I'm using Biopython to parse a fastq file, and I found that the SeqIO object get cleared away once I accessed it.
from Bio import SeqIO
record_fastqIO = SeqIO.parse('SRR835775_1.first1000.fastq','fastq')
for record in record_fastqIO:
print(record.id)
This script works perfectly. But if I add one line to the script:
from Bio import SeqIO
record_fastqIO = SeqIO.parse('SRR835775_1.first1000.fastq','fastq')

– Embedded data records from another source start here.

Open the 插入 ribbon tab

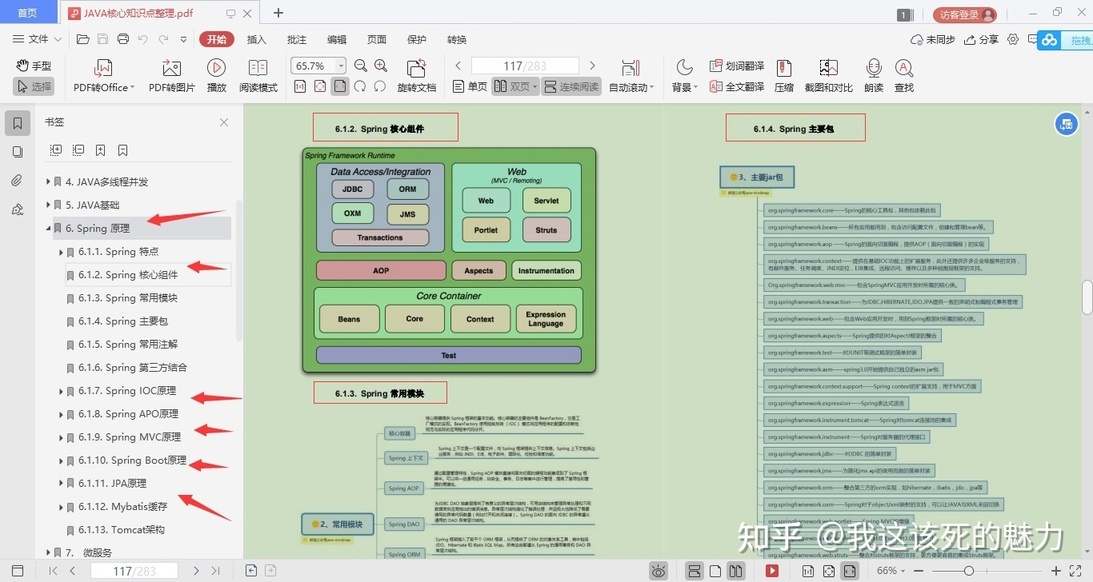pyautogui.click(x=257, y=40)
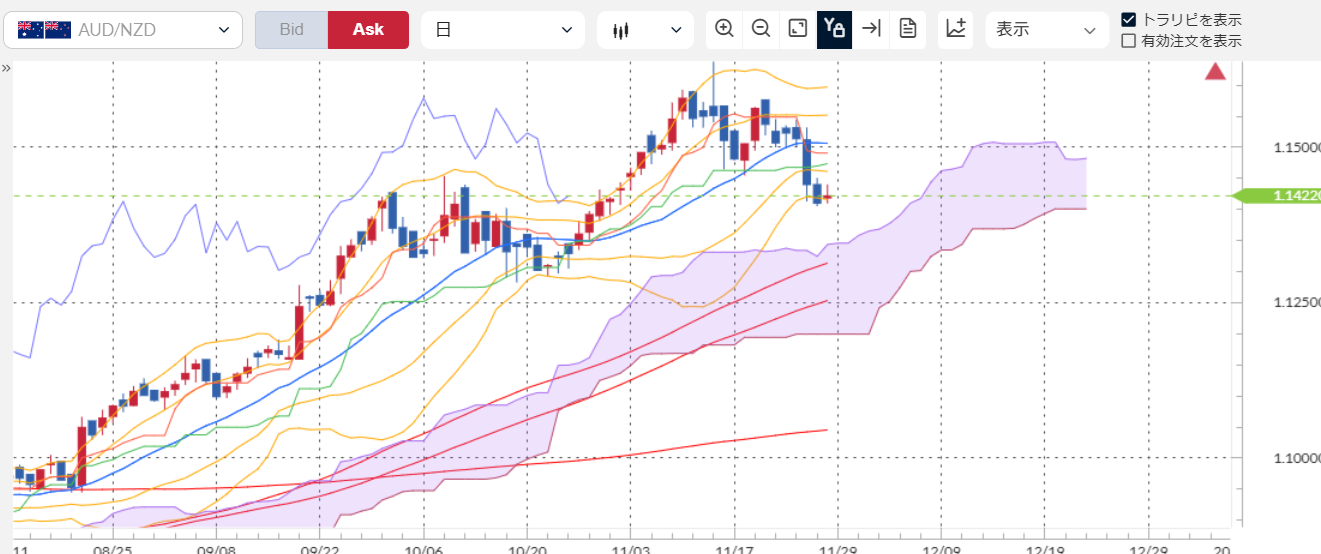Open the add indicator chart icon
This screenshot has width=1321, height=554.
pyautogui.click(x=955, y=29)
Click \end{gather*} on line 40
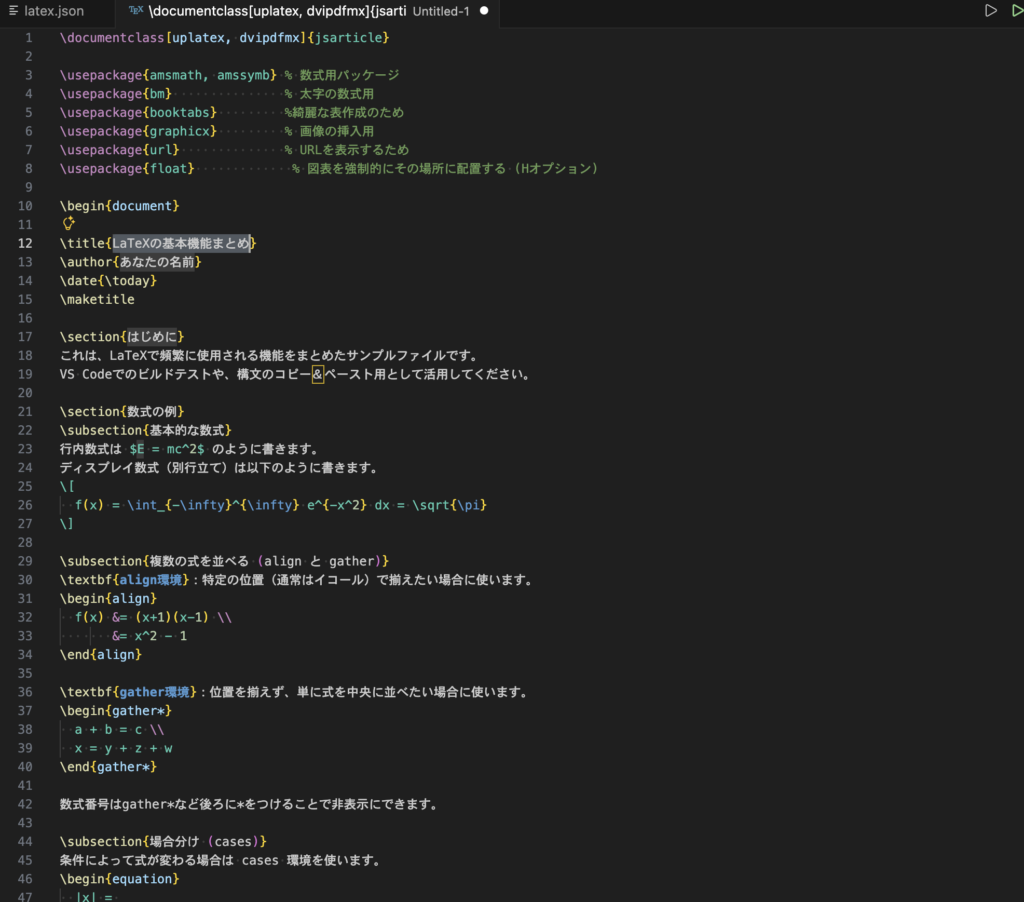 [108, 767]
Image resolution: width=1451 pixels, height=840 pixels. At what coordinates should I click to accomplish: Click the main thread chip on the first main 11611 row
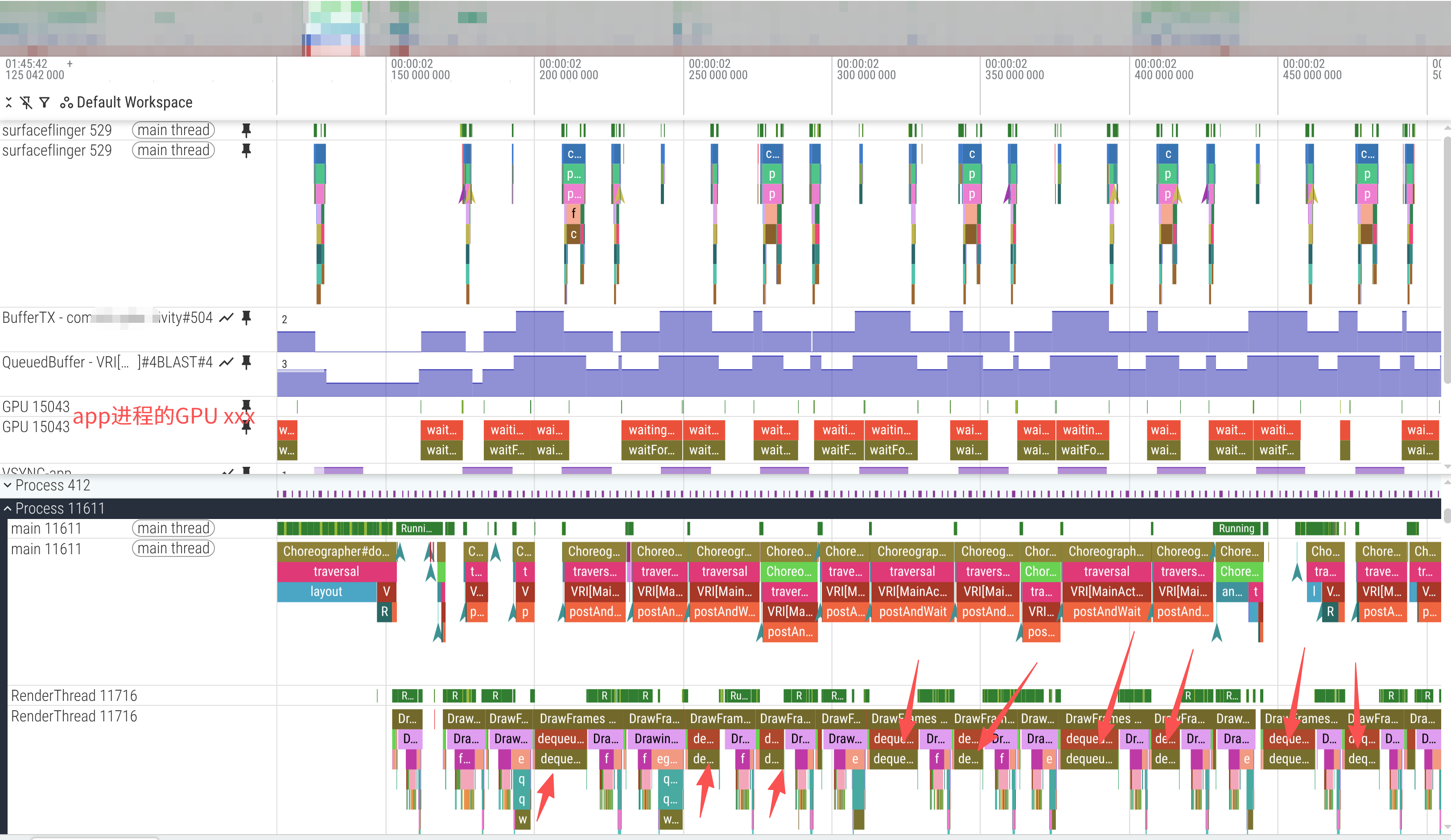(173, 528)
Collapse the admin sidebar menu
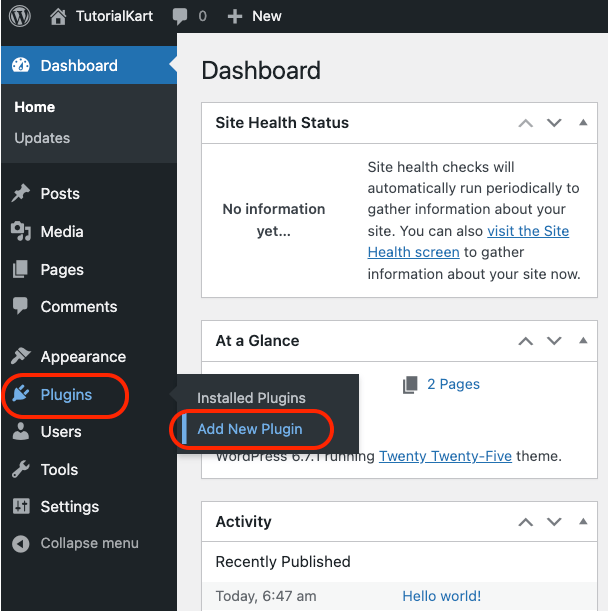 click(x=75, y=543)
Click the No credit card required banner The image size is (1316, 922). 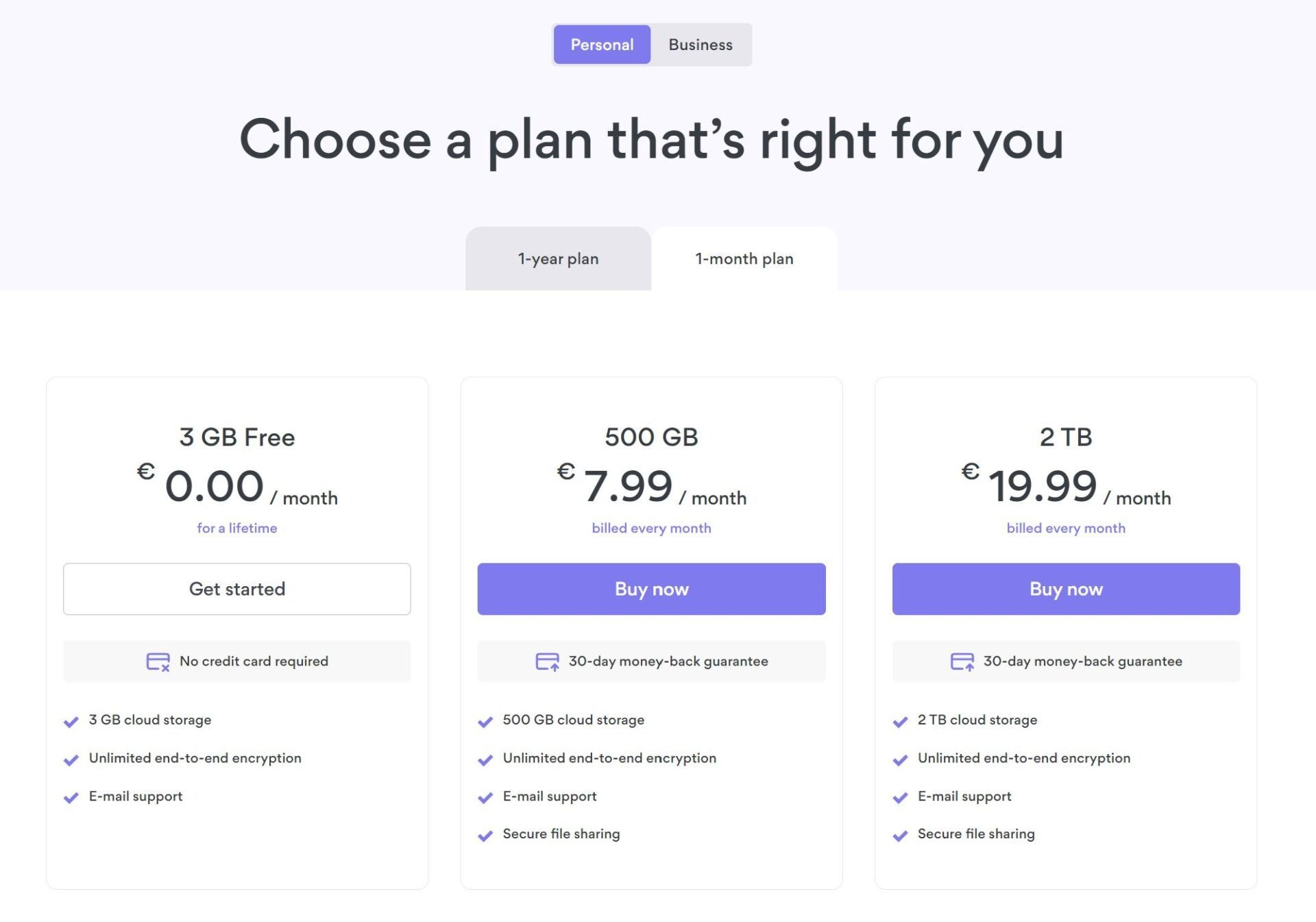237,661
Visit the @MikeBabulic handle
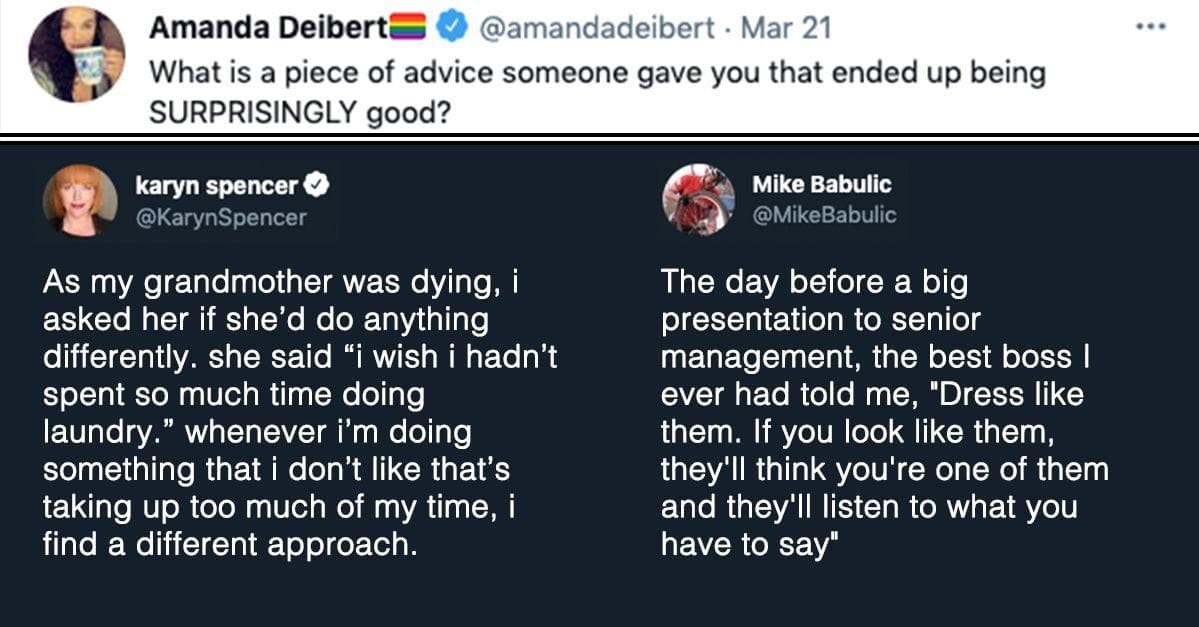1199x627 pixels. [823, 215]
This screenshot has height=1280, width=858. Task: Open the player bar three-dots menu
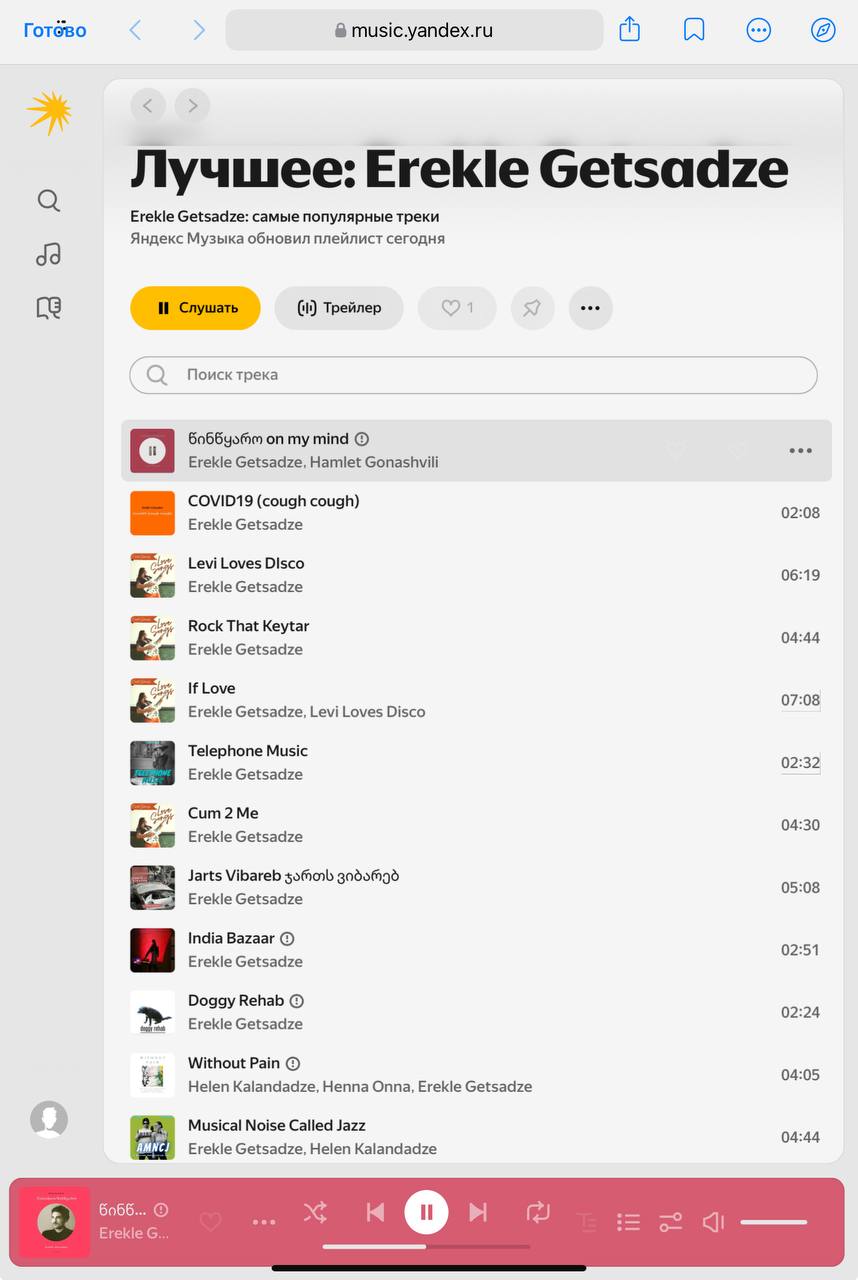(x=264, y=1222)
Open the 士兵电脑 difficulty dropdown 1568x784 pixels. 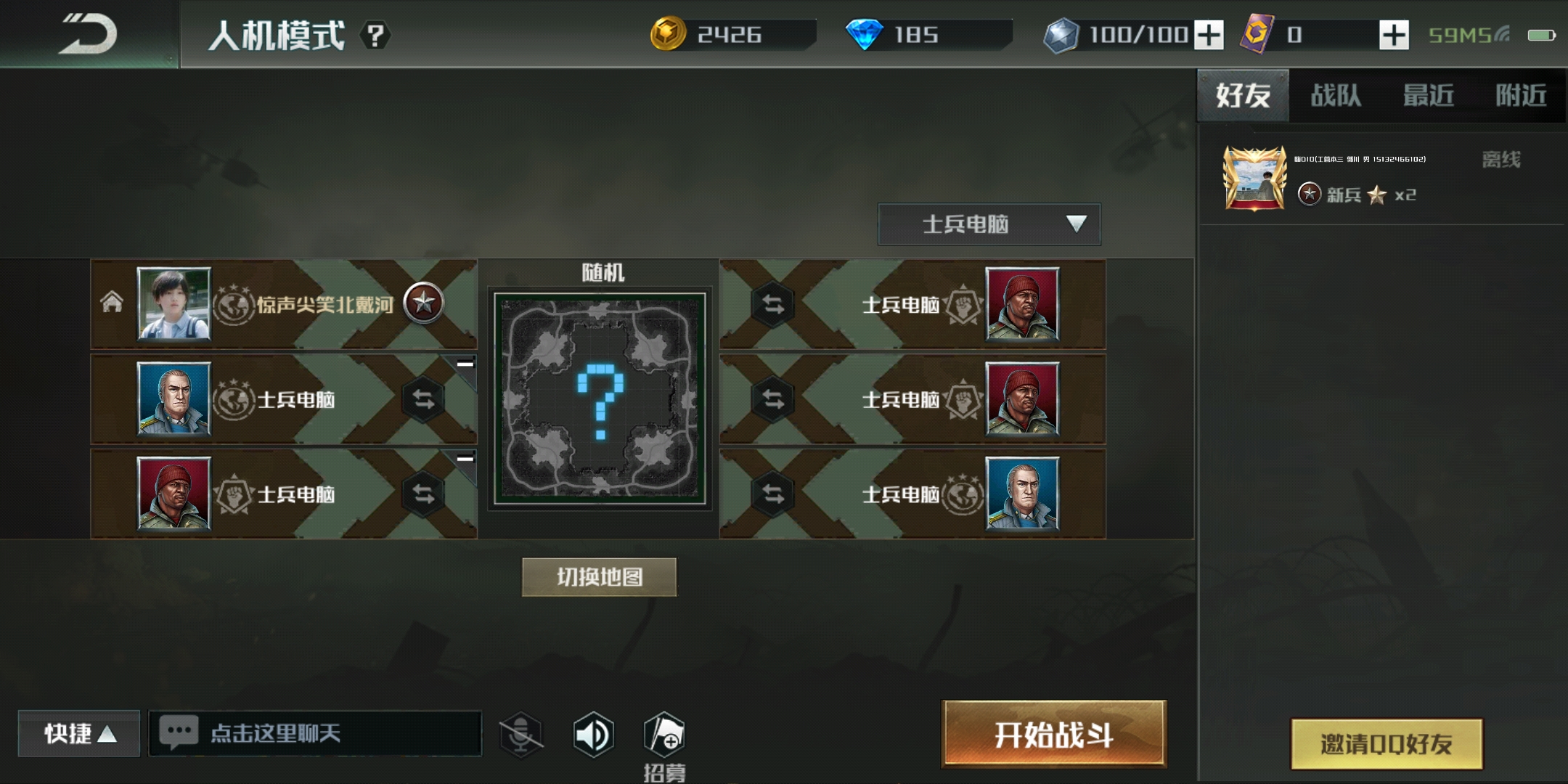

record_dict = SeqIO.to_dict(record_fastqIO) # this line
for record in record_fastqIO:
print(record.id)
There will be nothing printed out, and there's no erro. Seems like the object record_fastqIO get cleared away after using SeqIO.to_dict()
function.
And also in this script:
from Bio import SeqIO
record_fastqIO = SeqIO.parse('SRR835775_1.first1000.fastq','fastq')
def get_phred_range(fastqIO): # to get the max and min quality
qual_max = []
qual_min = []
for record in fastqIO:
qual_max.append(max(record._per_letter_annotations['phred_quality']))
qual_min.append(min(record._per_letter_annotations['phred_quality']))
phred_max = max(qual_max)
phred_min = min(qual_min)
return phred_max,phred_min
x,y = get_phred_range(record_fastqIO)
print('x,y:%s,%s' % (x,y))
z,w = get_phred_range(record_fastqIO) # exactly the same as x,y
print('z,w:%s,%s' % (z,w))
this will get me:
x,y:41,2
Traceback (most recent call last):
File "c:\Users\zincj\Desktop\Untitled-1.py", line 36, in <module>
z,w = get_phred_range(record_fastqIO)
File "c:\Users\zincj\Desktop\Untitled-1.py", line 12, in get_phred_range
phred_max = max(qual_max)
ValueError: max() arg is an empty sequence
So i'm just doing the same thing twice and the first time things go smoothly. this means there's nothing wrong with my function. but the second time it produces erro.
again it seems like the SeqIO object record_fastqIO
got cleared away after i called it.
Have anyone met this before? Or is there anything wrong with my script?